* WHAT YOU ARE ASKED TO DO *
Would you return the records below character for character, without any images?

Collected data

[Start of Attachment]

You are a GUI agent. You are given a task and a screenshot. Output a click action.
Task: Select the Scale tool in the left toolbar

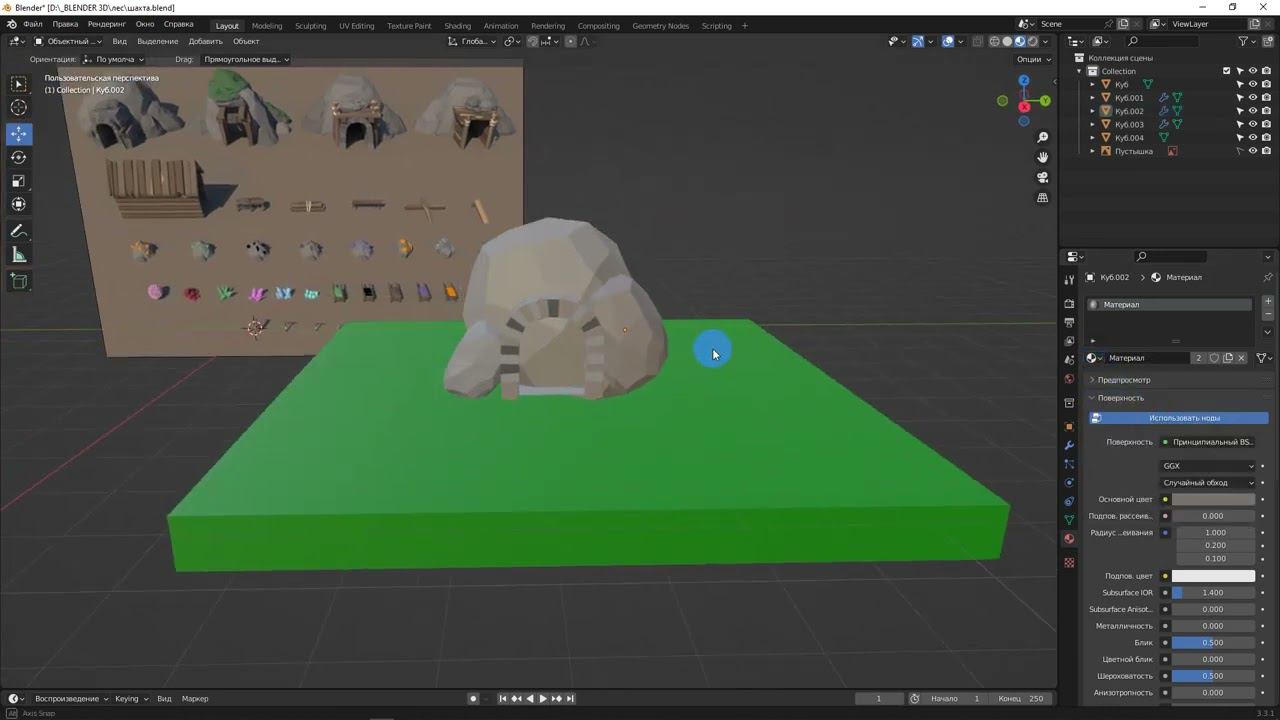coord(19,181)
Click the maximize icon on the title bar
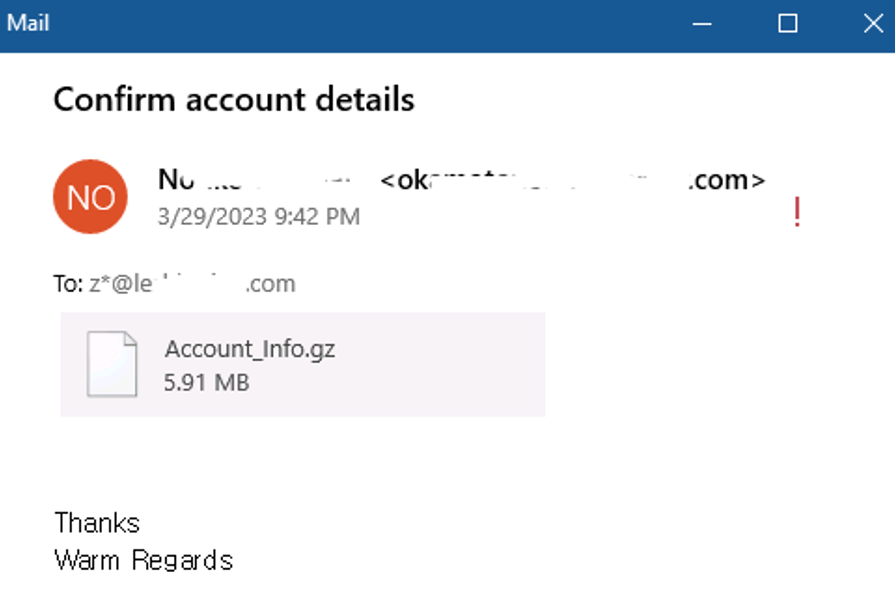The height and width of the screenshot is (589, 895). 788,22
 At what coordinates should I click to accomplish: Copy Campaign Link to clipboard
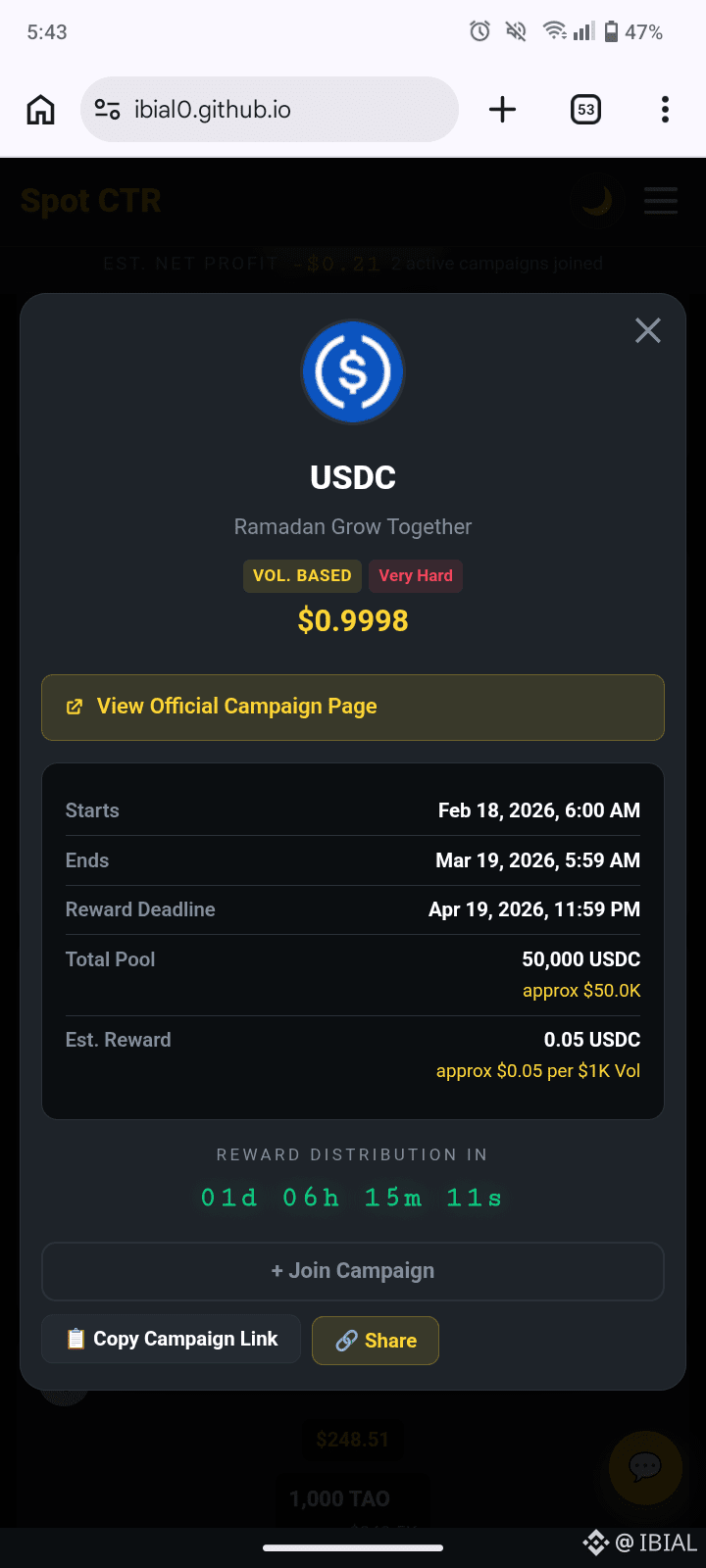pos(172,1339)
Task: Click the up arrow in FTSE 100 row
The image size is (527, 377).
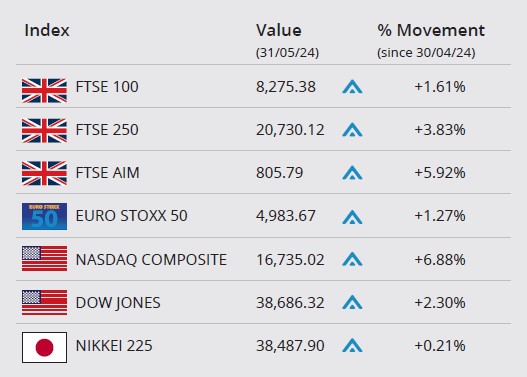Action: click(352, 87)
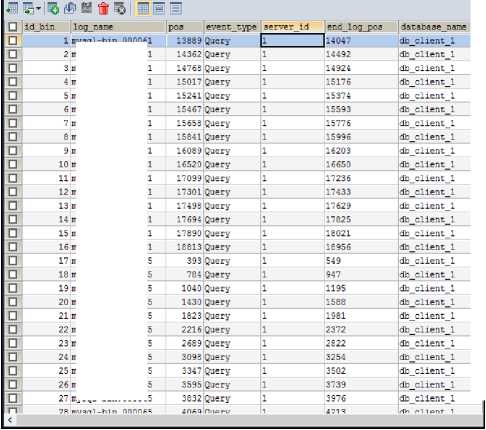Save changes using the floppy disk icon

(86, 8)
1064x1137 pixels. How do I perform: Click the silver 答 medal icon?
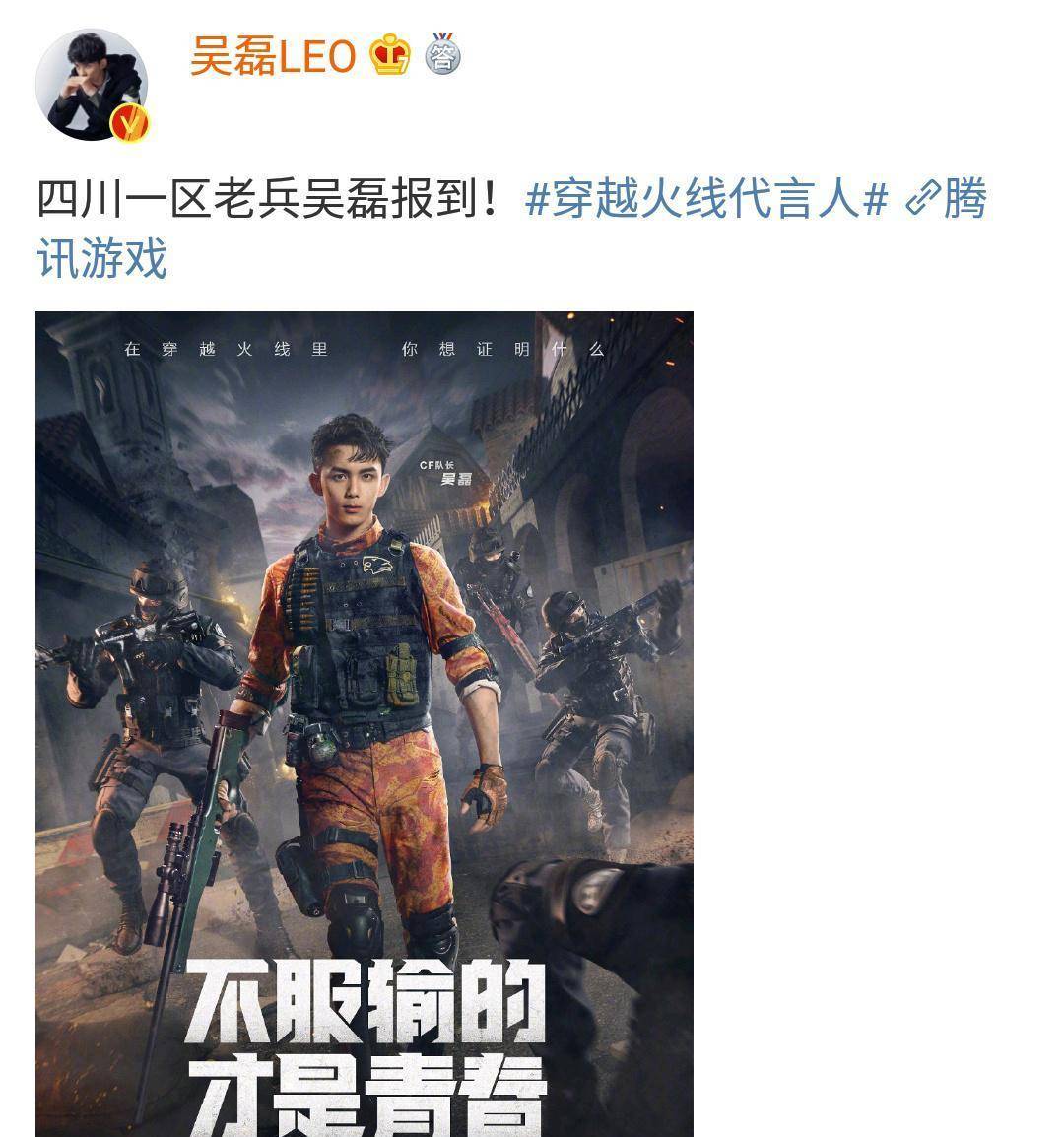click(442, 53)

[End of Attachment]

* PROBLEM SOLUTION *
You are a GUI agent. You are given a task and a screenshot. Output a click action.
Task: Select the Scale tool in the left toolbar

coord(19,181)
Click the maximize icon on the title bar
The height and width of the screenshot is (589, 895). 788,22
 At what coordinates should I click to accomplish: Copy Campaign Link to clipboard
pos(172,1339)
Task: Click the up arrow in FTSE 100 row
The image size is (527, 377).
Action: click(352, 87)
Save changes using the floppy disk icon

(86, 8)
1064x1137 pixels. How do I perform: Click the silver 答 medal icon?
click(442, 53)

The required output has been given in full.